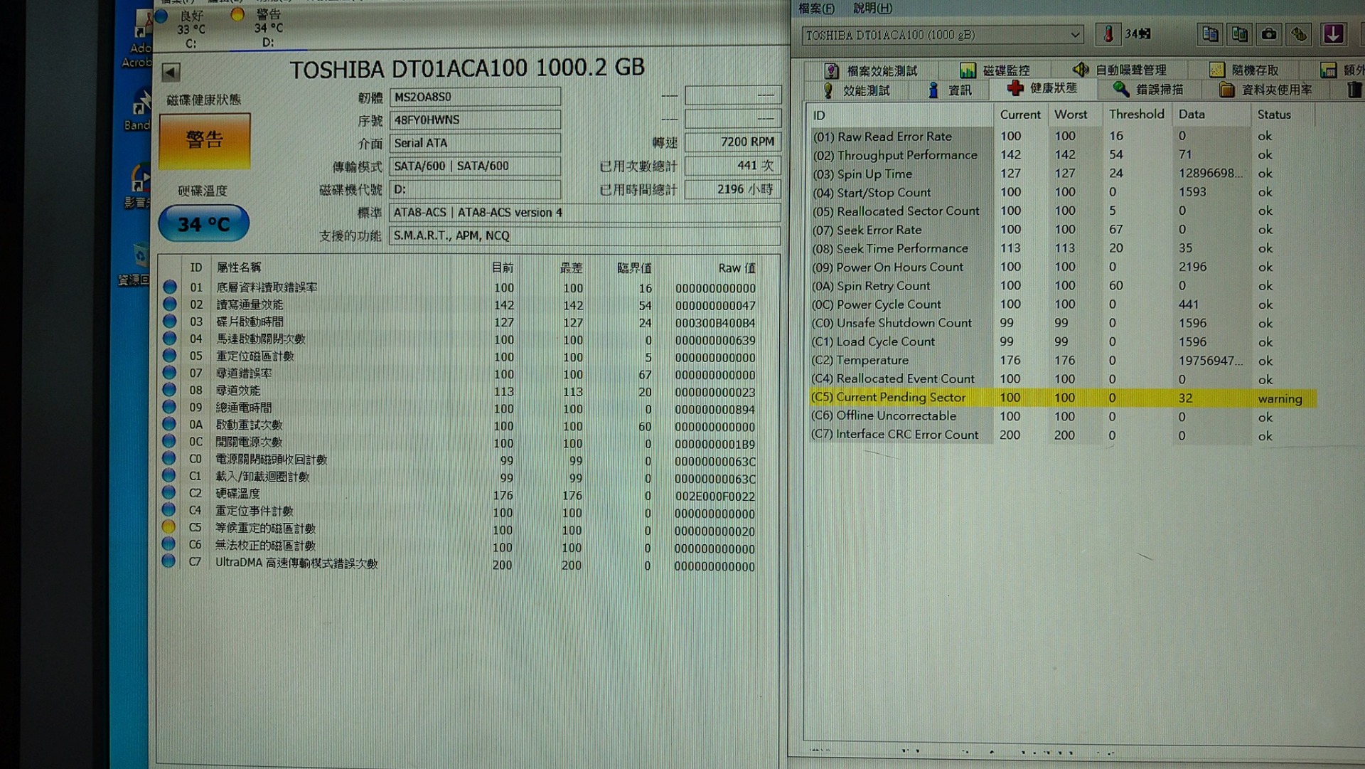The image size is (1365, 769).
Task: Click the purple download arrow icon
Action: [x=1333, y=34]
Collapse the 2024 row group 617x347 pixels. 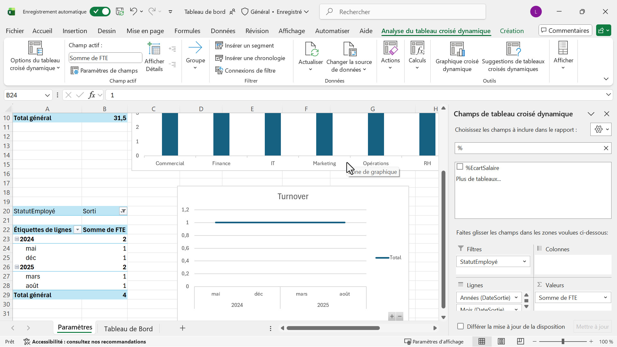(x=17, y=239)
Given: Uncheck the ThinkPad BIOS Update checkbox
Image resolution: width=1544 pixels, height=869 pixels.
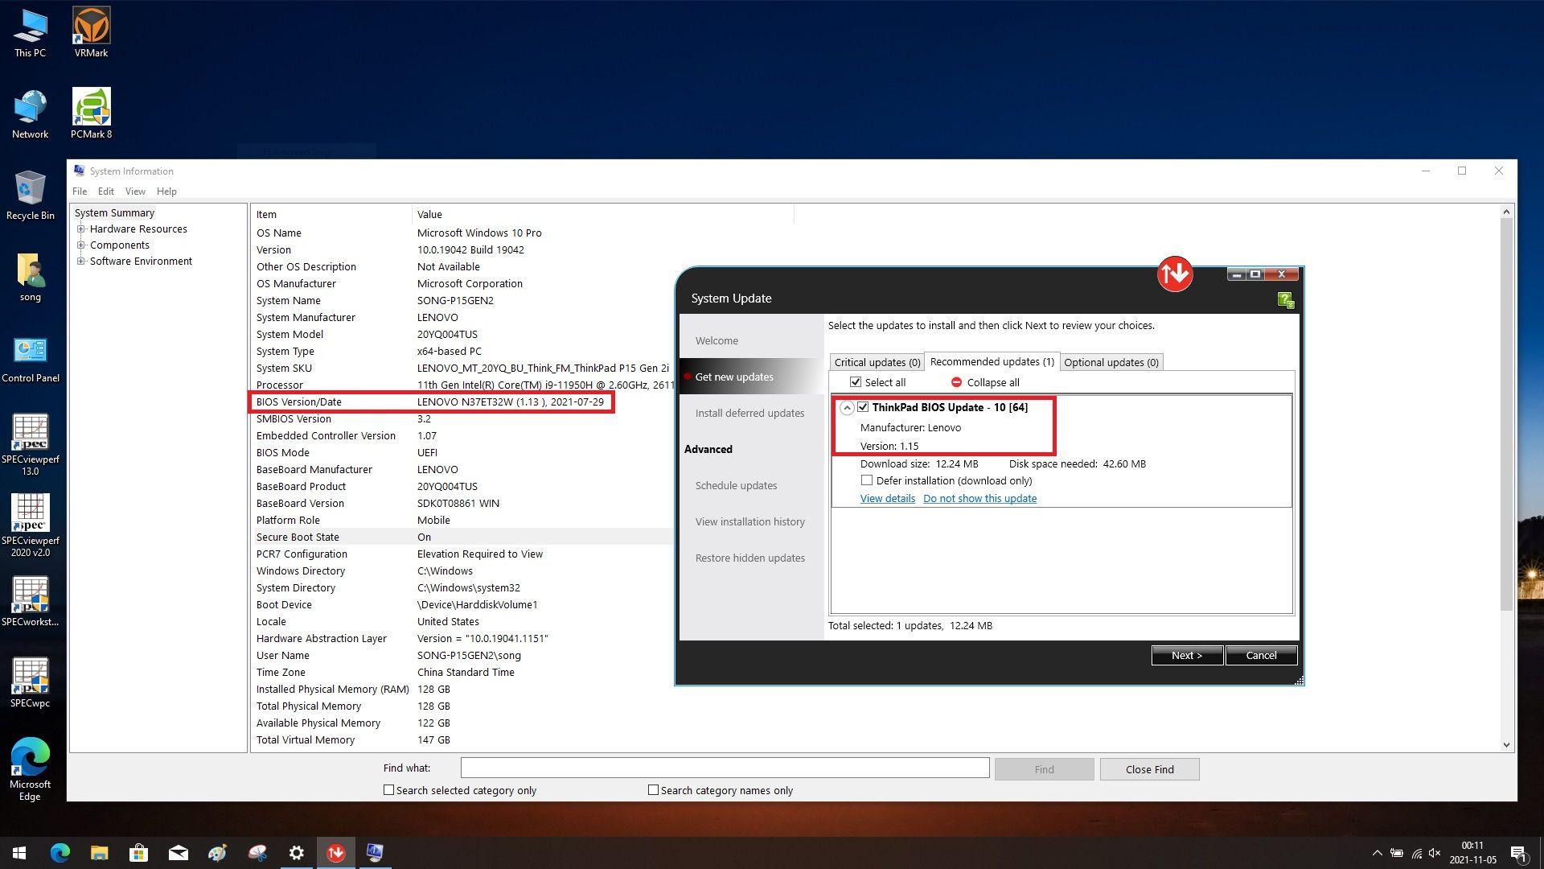Looking at the screenshot, I should pyautogui.click(x=864, y=407).
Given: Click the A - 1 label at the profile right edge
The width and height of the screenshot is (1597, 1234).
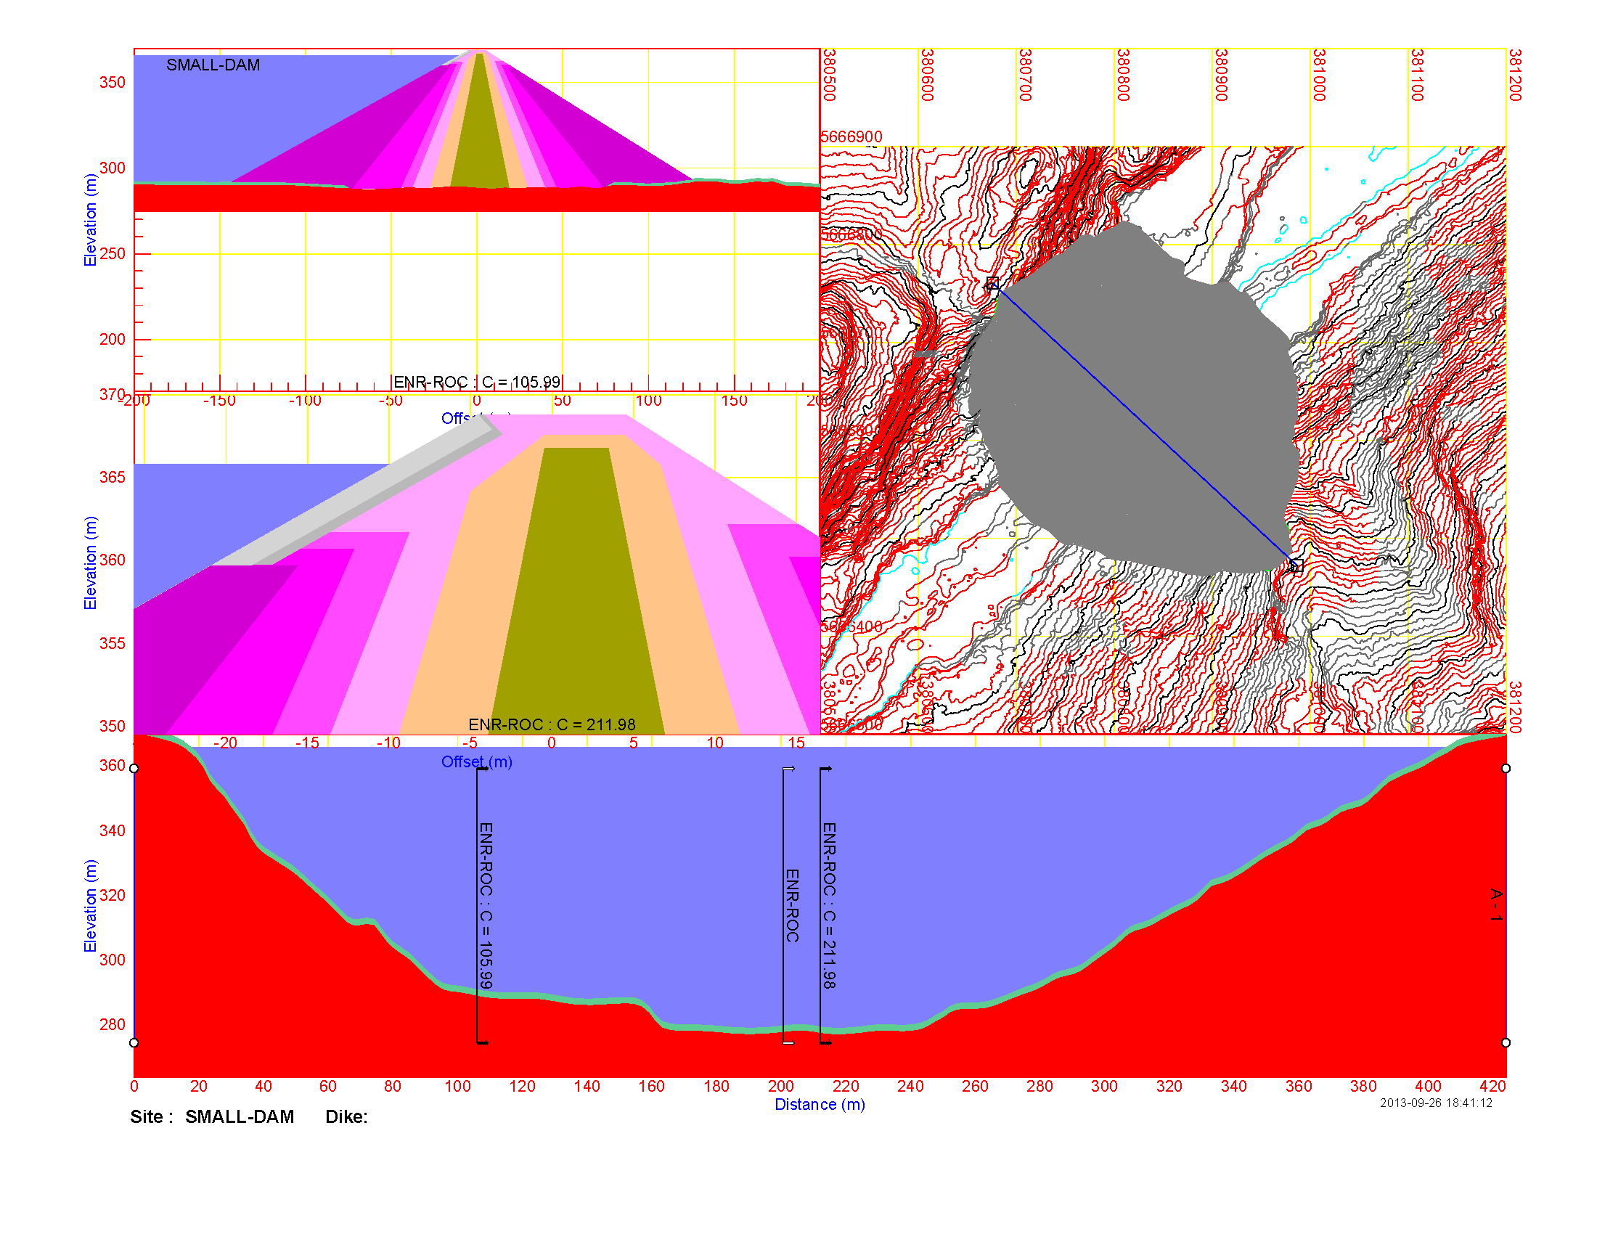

*-*-*

**ASSIGNMENT:**
Reproduce exactly the lines above from the one with "Image resolution: width=1544" through the last line of the data, keeping both ends and dropping the pictures.

**TASK ANSWER:**
Image resolution: width=1544 pixels, height=869 pixels.
Looking at the screenshot, I should pyautogui.click(x=864, y=407).
Given: Click the A - 1 label at the profile right edge
The width and height of the screenshot is (1597, 1234).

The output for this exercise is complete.